_Passage given_:
--- BEGIN ---

Typescript class extends from other class cannot be used as interface attributes

Question

I am writing an object interface, one of which is an attribute value is a class . But ts compiler will throw an exception when this class extends other classes .

Here is a simple example:

class Base {
    key: string
}

class Foo extends Base { }

interface Obj {
    list: Foo[]
    value: Foo
}

const obj: Obj = {
    list: [new Foo()],
    value: Foo // < Throws error here
}

The error content:

Property 'key' is missing in type 'typeof Foo' but required in type 'Base'.ts(2741)
test.ts(39, 5): 'key' is declared here.
test.ts(51, 12): Did you mean to use 'new' with this expression?

And when I delete the extends in Foo , the error disappeared:

class Foo { } // < delete extends here

interface Obj {
    list: Foo[]
    value: Foo
}

const obj: Obj = {
    list: [new Foo()],
    value: Foo // < No error throw
}

In my understanding, Foo extends from Base , so it should include the relevant attributes in Base , but the compiler tells me it does not.

So is there any way to solve this problem?

Error with Generics

There is another question. When I use generics on Obj because there are multiple type extends Base . like this:

class Foo extends Base { }

class Bar extends Base { }

interface Obj<T extends Base> {
    list: Foo[]
    value: typeof T // < Throws error here
}

const obj: Obj<Foo> = {
    list: [new Foo()],
    value: Foo 
}

compiler will throw an exception as below:

'T' only refers to a type, but is being used as a value here.

Is there a way to make the generic definition a bit more complete?

version I used

• node 12.16.1
• typescript 3.8.3 and 4.3.4

Answer 1

value in your Obj interface is an instance of the Foo class, not the class itself. So assigning an object whose value property is the Foo class to a variable of the interface type is an error. You should set value to an instance of Foo (such as new Foo() , which is what the compiler error message suggests), or if you really meant to use Foo , declare value: typeof Foo in Obj .

--- END ---

_Given information_:
--- BEGIN ---

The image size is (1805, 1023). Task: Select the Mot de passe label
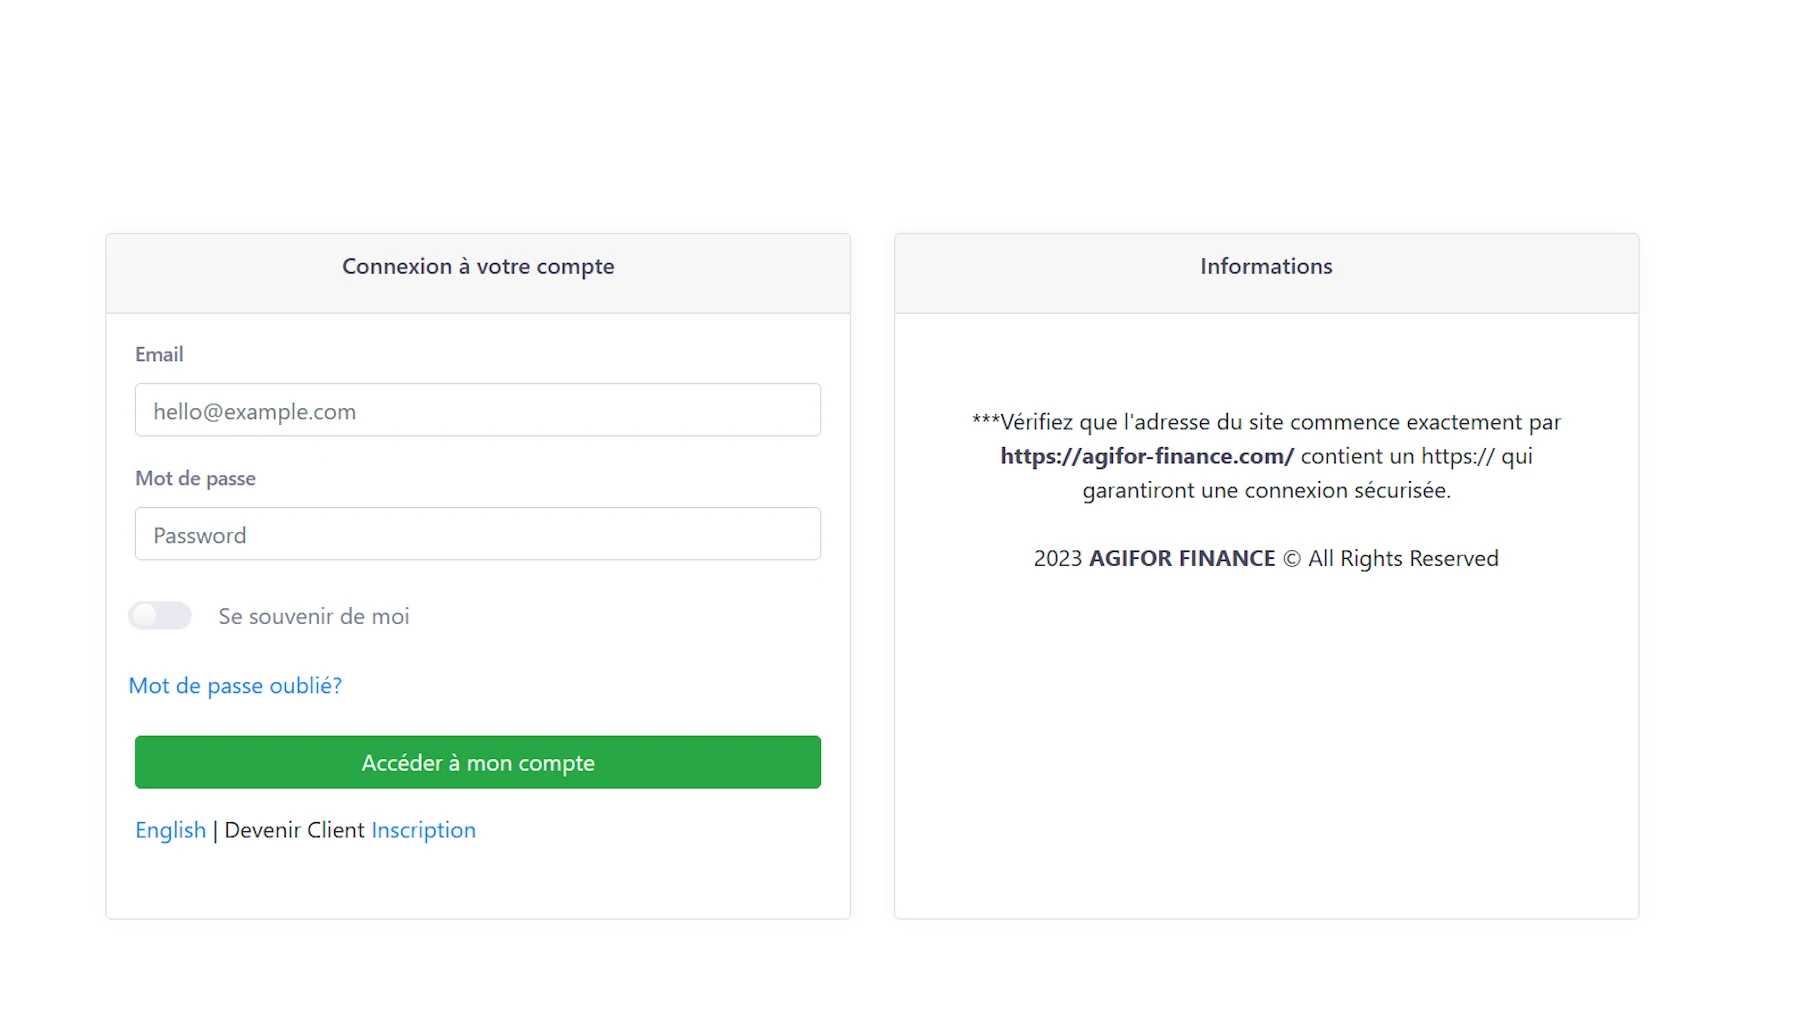click(x=195, y=478)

--- END ---

_Given task 1_: Name every class declared in the code of the TypeScript forum thread.
_Given task 2_: Reproduce the part of the TypeScript thread that starts at the words "compiler will throw an exception as" and ends after "Foo in Obj .".
_Given task 3_: Carry on writing the TypeScript forum thread from the point where it stops.

_Task answer 1_: Base, Foo, Bar

_Task answer 2_:
compiler will throw an exception as below:

'T' only refers to a type, but is being used as a value here.

Is there a way to make the generic definition a bit more complete?

version I used

• node 12.16.1
• typescript 3.8.3 and 4.3.4

Answer 1

value in your Obj interface is an instance of the Foo class, not the class itself. So assigning an object whose value property is the Foo class to a variable of the interface type is an error. You should set value to an instance of Foo (such as new Foo() , which is what the compiler error message suggests), or if you really meant to use Foo , declare value: typeof Foo in Obj .

_Task answer 3_:
The reason this works when Foo does not extend Base is TypeScript's structural typing: Foo does not have any properties, so any object, including a class, can be assigned to a variable of that type, even though it may not be an actual instance of Foo at runtime.

In response to the additional question regarding generics:

typeof T is not valid when T is a type parameter, because T does not have to be a class. It can be an interface that is structurally compatible with Base , and interfaces do not have an "interface object" whose type can be retrieved with typeof . You could use this definition of Obj , which works but requires using typeof at use sites:

interface Obj<T extends new (...args: any[]) => Base> {
    list: Foo[],
    value: T
}

const obj: Obj<typeof Foo> = {
    list: [new Foo()],
    value: Foo
}

Answer 2

key is a required field in your class Base . That's why that error. You can either make the property key optional or write constructors in Base and Foo .

Making key property optional:

class Base {
    key?: string
}

class Foo extends Base { }

interface Obj {
    list: Foo[]
    value: Foo
}

const obj: Obj = {
    list: [new Foo()],
    value: new Foo()
}

Making key mandatory property:

class Base {
    key: string

    constructor(key: string) {
        this.key = key;
    }
}

class Foo extends Base {
    constructor(key: string) {
        super(key);
    }
}

interface Obj {
    list: Foo[]
    value: Foo
}

const obj: Obj = {
    list: [new Foo()],
    value: new Foo()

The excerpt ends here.